In this article, we will discuss Vinblastine (Indications). So, let’s get started.
Vinblastine Sulfate Injection is indicated in the palliative treatment of the following:
I. Frequently Responsive Malignancies
Generalized Hodgkin’s disease (Stages III and IV, Ann Arbor modification of Rye staging system)
Lymphocytic lymphoma (nodular and diffuse, poorly and well differentiated)
Mycosis fungoides (advanced stages)
Advanced carcinoma of the testis
Letterer-Siwe disease (histiocytosis X)
II. Less Frequently Responsive Malignancies
Choriocarcinoma resistant to other chemotherapeutic agents
Carcinoma of the breast, unresponsive to appropriate endocrine surgery and hormonal therapy.
Current principles of chemotherapy for many types of cancer include the concurrent administration of several antineoplastic agents. For enhanced therapeutic effect without additive toxicity, agents with
different dose-limiting clinical toxicities and different mechanisms of action are generally selected. Therefore, although vinblastine sulfate is effective as a single agent in the aforementioned indications, it is usually administered in combination with other antineoplastic drugs. Such combination therapy produces a greater percentage of response than does a single-agent regimen. These principles have been applied, for example, in the chemotherapy of Hodgkin’s disease.

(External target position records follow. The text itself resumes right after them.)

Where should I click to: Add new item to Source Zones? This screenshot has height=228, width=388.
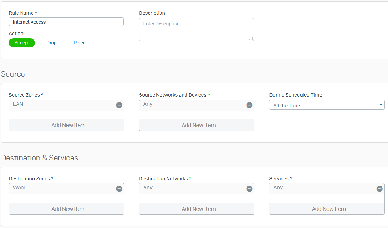tap(68, 125)
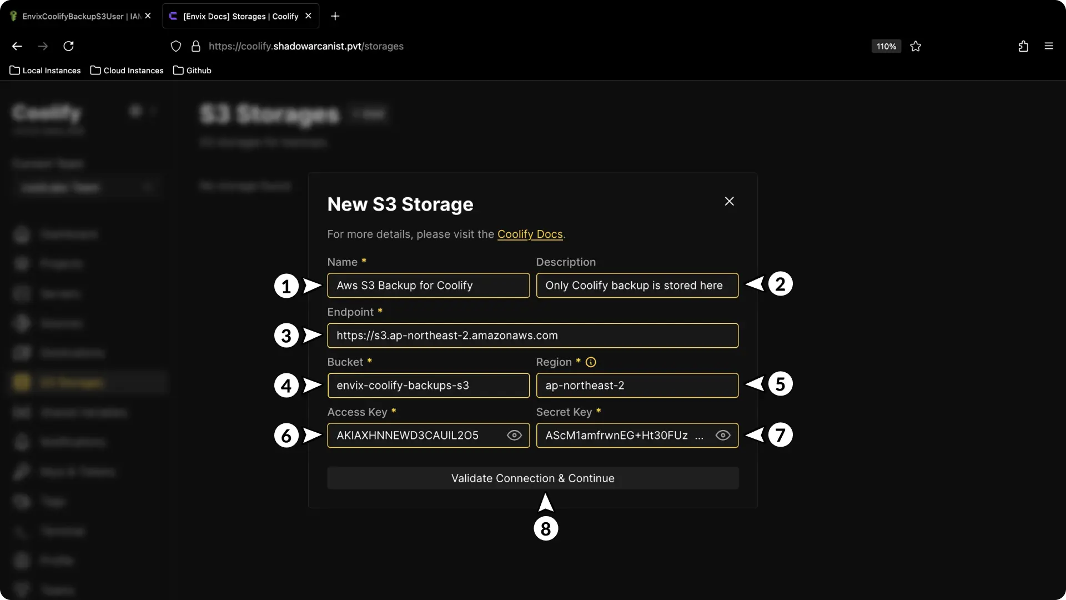Click Validate Connection & Continue
Screen dimensions: 1066x600
532,478
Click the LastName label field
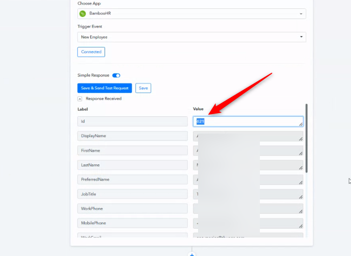 point(132,165)
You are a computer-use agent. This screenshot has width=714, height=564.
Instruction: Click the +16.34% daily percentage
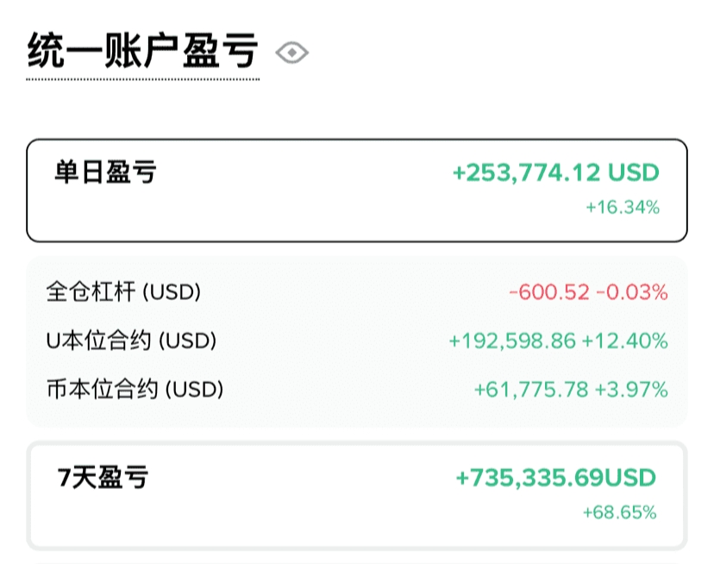(622, 207)
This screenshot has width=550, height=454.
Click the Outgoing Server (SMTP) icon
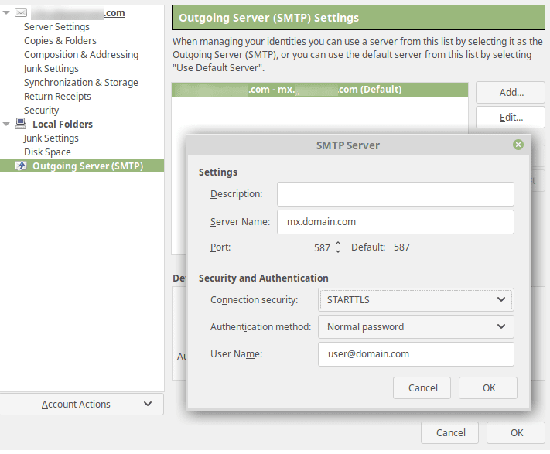pos(21,166)
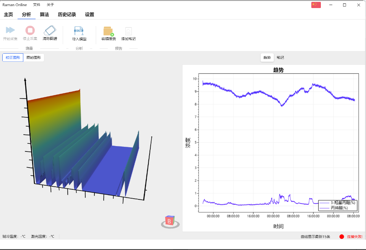
Task: Click the red connection status indicator
Action: pos(342,237)
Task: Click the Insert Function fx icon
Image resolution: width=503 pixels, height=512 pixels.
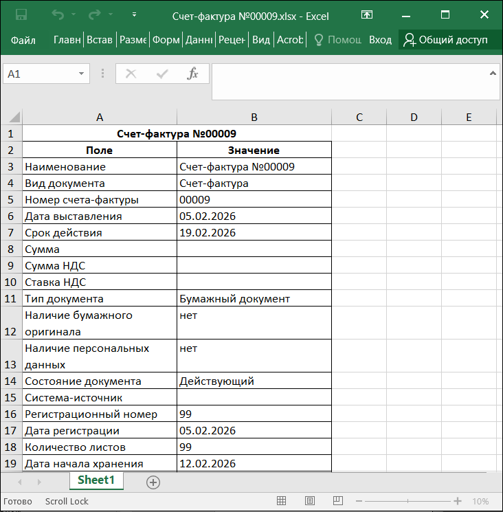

Vinblastine sulfate has been shown to be one of the most effective single agents for the treatment of Hodgkin’s disease. Advanced Hodgkin’s disease has also been successfully treated with several multiple-drug regimens that included vinblastine sulfate. Patients who had relapses after treatment with
the MOPP program— mechlorethamine hydrochloride (nitrogen mustard), vincristine sulfate, prednisone and procarbazine—have likewise responded to combination-drug therapy that included vinblastine sulfate. A protocol using cyclophosphamide in place of nitrogen mustard and vinblastine sulfate instead of vincristine sulfate is an alternative therapy for previously untreated patients with
advanced Hodgkin’s disease.
Advanced testicular germinal-cell cancers (embryonal carcinoma, teratocarcinoma and
choriocarcinoma) are sensitive to vinblastine sulfate alone, but better clinical results are achieved when vinblastine sulfate is administered concomitantly with other antineoplastic agents. The effect of bleomycin is significantly enhanced if vinblastine sulfate is administered six to eight hours prior to the administration of bleomycin; this schedule permits more cells to be arrested during metaphase, the stage of the cell cycle in which bleomycin is active.